This knitted set of Magi ready for their Epiphany visit was spotted at St Mary’s, Fernyhalgh, Lancashire. The site is best known for the Marian shrine: Ladyewell.
Time to Remember
Edwin Waugh (1817-90) was known as the Lancashire laureate and is best remembered for his dialect verse. His poem “Now’s the Time to Remember the Poor” is a version of a song found widely in the British Isles and still sung in the folk tradition. An ideal sentiment in these days of consumerism and greed.
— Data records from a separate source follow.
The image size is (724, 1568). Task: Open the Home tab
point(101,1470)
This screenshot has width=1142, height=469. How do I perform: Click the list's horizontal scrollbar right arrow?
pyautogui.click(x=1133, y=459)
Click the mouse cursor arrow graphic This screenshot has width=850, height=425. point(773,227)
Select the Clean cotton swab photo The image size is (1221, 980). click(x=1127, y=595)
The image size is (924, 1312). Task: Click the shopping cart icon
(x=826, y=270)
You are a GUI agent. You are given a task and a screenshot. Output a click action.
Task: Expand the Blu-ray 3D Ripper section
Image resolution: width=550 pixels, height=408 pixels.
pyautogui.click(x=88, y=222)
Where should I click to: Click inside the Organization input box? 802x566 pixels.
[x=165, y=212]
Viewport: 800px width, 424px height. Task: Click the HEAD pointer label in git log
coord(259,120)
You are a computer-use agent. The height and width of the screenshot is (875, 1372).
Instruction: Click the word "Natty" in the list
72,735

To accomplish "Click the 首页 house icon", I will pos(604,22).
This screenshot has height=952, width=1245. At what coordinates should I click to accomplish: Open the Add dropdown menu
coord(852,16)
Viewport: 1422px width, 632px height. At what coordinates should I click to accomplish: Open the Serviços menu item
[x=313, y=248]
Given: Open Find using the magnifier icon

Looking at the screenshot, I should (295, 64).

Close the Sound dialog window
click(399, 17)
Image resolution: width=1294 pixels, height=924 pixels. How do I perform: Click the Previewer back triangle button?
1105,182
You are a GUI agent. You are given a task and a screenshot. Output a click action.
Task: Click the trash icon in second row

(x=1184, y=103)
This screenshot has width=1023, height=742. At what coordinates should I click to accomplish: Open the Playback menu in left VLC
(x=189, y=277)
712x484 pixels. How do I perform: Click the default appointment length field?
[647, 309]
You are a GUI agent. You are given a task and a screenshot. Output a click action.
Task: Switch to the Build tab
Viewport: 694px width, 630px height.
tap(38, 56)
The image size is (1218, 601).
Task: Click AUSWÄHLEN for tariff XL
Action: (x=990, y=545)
Now’s the Time to Remember the Poor.
(To an old English melody.)
I.
FROM my warm ingle-cheek, on a keen winter’s day,
When the woods and the fields were forlorn,
I could see the white slopes where the snow-mantle lay,
I could hear the cold blast in the thorn;
And as wild by my window the thick-falling snow
Drifted by on the wintry wind,
It threw a cold gloom o’er my snug shelter’s glow,
And it saddened the thoughts of my mind.
II.
Then a pretty bird came to my lattice to sing,
And he peeped through the storm at my nest;
The cold drift lay white on his trembling wing,
And it powdered his bonny red breast:
His little eye shone through my dim window pane,
As I paced o’er the soft warm floor;
And the sweet minstrel’s song had this tender refrain,
“Now’s the time to remember the poor!”
III.
Then I crept to my hearthstone, so cosy and bright,
Which the rage of the tempest defied,
And I pensively mused on the shelterless wight
That was wand’ring and shiv’ring outside;
And I thought, with a sigh, of the hardship and pain
Which the houseless and old endure;
And I said, as I looked through my window again,
“Now’s the time to remember the poor!”
IV.
How little we dream when we’re sheltered and glad,
Whilst the cold blasts of winter are keen,
Of the poor and the lonely, the sick and the sad,
That are mourning in corners unseen:
But this life it is short, both to high and to low,
And there’s nought in the world that’s sure;
We were bare when we came here, and bare we must go—
“Now’s the time to remember the poor!”